◆ What is expected ◆
Track down every line below that holds "beside" and copy it.

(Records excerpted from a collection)
● ● ● ● ●

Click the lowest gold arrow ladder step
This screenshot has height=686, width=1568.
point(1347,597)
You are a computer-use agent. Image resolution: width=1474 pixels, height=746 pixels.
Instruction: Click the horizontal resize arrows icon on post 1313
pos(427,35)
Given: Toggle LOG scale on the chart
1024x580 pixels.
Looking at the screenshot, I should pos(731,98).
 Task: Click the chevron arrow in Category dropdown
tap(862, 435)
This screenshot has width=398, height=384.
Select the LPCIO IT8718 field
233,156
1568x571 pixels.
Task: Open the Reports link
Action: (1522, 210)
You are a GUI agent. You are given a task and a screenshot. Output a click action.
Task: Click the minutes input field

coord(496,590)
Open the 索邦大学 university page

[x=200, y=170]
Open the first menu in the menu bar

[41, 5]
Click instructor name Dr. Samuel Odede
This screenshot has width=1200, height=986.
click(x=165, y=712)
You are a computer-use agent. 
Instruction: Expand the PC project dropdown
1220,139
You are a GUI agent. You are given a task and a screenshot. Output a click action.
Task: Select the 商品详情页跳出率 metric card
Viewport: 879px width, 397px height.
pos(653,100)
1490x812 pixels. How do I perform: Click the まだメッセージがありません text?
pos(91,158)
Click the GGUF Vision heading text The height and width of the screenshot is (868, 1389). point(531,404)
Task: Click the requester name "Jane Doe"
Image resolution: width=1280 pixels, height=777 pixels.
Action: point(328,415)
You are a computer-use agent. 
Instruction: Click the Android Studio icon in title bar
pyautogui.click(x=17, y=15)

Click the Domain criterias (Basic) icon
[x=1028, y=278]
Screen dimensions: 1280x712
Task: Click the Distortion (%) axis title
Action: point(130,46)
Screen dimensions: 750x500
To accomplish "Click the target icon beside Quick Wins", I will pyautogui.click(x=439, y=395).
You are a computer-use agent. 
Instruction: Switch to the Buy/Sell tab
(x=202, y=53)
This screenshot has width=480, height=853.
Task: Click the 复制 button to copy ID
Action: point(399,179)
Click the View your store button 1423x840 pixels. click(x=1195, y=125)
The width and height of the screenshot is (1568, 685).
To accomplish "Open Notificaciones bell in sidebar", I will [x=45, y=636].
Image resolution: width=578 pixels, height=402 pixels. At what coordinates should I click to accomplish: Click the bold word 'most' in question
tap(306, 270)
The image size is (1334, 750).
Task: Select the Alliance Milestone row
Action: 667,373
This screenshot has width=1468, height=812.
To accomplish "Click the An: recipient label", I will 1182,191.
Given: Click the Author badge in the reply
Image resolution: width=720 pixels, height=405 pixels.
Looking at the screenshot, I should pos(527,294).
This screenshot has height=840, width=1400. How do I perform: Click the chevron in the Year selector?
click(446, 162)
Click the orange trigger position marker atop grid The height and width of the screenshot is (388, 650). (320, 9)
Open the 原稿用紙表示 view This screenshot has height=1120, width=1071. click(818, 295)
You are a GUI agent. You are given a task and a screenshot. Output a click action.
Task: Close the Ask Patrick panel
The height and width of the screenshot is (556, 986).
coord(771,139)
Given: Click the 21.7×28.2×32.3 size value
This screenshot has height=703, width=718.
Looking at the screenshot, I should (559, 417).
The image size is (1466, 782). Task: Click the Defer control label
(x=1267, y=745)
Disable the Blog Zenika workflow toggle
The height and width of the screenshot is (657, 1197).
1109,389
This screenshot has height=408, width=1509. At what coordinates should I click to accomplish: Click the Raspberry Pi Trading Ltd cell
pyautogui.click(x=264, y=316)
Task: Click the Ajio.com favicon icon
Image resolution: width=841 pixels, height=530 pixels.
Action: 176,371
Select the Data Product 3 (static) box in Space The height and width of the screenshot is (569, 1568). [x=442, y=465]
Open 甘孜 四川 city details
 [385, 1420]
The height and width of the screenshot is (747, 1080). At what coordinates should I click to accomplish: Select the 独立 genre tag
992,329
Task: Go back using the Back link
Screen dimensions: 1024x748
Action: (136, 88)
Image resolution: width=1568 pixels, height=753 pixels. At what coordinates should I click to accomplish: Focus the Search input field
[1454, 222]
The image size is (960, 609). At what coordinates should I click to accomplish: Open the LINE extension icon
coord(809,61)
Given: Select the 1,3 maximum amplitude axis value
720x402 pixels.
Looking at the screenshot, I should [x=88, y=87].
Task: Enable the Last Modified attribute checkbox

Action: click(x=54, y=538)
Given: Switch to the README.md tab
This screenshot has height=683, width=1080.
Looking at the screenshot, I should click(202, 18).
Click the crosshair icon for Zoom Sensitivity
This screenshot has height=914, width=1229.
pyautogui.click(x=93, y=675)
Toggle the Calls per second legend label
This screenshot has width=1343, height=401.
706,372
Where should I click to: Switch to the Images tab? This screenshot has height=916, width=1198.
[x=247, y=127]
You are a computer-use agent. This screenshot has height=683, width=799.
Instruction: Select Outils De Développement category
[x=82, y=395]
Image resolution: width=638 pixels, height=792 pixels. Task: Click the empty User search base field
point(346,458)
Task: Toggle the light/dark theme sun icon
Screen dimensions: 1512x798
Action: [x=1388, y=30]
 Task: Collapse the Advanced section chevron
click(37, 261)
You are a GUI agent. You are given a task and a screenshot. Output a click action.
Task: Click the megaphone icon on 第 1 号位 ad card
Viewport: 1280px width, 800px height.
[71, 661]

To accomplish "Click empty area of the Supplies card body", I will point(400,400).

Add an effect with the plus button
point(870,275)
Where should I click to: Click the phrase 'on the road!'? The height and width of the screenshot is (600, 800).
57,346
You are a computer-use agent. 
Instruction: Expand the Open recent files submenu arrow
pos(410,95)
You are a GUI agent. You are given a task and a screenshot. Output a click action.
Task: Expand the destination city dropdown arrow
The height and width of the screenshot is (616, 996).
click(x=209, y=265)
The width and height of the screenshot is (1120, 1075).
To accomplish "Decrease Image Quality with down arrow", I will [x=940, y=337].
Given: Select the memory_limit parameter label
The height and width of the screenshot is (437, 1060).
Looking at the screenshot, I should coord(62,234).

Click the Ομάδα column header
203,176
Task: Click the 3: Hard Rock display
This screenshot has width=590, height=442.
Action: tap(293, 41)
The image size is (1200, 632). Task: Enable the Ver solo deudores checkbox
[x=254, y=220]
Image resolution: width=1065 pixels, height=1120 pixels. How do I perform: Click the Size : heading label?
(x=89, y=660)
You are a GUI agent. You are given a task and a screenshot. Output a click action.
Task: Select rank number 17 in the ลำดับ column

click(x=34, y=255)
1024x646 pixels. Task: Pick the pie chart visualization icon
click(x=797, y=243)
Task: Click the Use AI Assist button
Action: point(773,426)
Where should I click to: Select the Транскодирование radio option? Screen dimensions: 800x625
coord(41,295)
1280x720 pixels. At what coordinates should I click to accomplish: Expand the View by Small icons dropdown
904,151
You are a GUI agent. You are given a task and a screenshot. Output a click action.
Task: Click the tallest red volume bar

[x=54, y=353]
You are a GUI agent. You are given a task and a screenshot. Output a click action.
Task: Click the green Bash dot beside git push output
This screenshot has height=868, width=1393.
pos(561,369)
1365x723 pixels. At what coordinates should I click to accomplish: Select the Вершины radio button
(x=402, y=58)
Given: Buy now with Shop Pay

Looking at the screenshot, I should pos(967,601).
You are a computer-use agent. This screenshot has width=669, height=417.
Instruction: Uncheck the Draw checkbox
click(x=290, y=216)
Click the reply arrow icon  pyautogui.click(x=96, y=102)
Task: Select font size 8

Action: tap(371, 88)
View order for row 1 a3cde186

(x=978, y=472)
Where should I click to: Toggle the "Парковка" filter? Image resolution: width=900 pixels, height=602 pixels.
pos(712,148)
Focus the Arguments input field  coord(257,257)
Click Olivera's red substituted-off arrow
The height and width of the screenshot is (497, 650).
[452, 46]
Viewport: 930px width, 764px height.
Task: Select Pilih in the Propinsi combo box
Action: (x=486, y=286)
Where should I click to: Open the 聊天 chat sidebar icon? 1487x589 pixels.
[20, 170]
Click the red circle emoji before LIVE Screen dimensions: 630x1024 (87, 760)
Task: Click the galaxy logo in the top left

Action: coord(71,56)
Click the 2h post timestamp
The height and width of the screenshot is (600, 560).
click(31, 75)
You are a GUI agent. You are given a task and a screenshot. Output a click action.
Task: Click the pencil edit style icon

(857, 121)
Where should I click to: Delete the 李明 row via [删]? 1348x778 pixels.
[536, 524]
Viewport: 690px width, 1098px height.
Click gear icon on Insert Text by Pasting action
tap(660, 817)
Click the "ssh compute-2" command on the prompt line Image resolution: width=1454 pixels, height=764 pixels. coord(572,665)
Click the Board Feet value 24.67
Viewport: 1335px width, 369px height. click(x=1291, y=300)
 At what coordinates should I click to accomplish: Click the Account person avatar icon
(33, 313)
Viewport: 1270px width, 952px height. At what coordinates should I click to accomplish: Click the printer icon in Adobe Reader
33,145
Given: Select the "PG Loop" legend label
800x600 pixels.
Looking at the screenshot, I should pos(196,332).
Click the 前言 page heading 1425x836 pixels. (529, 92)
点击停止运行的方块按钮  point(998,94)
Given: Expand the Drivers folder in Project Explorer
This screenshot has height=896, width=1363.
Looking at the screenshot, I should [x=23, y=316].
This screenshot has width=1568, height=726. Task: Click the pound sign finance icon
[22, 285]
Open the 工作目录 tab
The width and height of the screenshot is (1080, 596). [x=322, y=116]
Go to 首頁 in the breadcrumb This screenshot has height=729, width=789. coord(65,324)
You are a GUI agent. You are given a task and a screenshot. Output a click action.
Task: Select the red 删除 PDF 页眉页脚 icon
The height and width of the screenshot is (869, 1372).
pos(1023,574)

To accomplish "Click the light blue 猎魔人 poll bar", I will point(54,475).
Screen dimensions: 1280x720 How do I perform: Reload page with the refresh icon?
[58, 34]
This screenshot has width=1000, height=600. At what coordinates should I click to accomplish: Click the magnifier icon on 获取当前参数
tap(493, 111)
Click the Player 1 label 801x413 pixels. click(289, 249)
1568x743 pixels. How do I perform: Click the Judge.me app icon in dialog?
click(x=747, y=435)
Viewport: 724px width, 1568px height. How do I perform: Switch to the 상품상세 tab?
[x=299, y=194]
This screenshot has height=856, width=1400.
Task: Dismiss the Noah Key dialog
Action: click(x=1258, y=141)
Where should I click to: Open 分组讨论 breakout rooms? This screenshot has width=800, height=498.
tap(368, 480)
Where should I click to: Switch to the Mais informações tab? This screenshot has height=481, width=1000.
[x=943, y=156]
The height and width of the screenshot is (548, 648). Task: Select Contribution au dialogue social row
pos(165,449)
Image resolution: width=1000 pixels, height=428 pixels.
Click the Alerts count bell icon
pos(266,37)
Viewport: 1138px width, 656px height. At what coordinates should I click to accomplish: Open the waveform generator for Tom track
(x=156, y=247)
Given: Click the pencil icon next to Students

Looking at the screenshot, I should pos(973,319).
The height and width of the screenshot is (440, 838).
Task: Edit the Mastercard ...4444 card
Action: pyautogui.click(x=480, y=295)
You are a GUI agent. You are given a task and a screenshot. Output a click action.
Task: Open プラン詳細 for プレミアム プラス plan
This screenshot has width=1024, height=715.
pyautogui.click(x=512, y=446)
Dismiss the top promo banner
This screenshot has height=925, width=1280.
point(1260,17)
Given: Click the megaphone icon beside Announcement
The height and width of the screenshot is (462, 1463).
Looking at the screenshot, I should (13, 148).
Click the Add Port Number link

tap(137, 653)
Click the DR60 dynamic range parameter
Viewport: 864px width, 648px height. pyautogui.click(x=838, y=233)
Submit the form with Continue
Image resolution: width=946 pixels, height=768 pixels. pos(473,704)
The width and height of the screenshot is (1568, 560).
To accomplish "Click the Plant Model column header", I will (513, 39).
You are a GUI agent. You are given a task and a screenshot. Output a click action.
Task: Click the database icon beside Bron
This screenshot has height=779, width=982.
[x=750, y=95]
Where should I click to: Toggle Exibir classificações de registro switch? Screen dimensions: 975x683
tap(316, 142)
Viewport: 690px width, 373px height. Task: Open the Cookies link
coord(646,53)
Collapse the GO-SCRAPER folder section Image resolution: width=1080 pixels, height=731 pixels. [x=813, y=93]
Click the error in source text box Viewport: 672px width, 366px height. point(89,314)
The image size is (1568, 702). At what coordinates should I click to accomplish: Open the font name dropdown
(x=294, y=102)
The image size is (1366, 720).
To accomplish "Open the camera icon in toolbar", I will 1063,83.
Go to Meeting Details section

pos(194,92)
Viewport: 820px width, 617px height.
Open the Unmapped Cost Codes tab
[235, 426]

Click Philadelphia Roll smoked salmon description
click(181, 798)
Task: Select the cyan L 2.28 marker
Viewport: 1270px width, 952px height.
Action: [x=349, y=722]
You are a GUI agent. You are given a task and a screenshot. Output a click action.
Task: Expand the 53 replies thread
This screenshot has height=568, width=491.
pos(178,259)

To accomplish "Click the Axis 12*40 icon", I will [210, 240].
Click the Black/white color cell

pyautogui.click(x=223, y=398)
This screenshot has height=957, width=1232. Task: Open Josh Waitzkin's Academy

● ● ● ● ●

◆ Reply ◆
To accomplish "Click the target icon beside Quick Wins", I will pyautogui.click(x=439, y=395).
Task: Click the green Bash dot beside git push output
Given: Click the megaphone icon beside Announcement
Task: Click the database icon beside Bron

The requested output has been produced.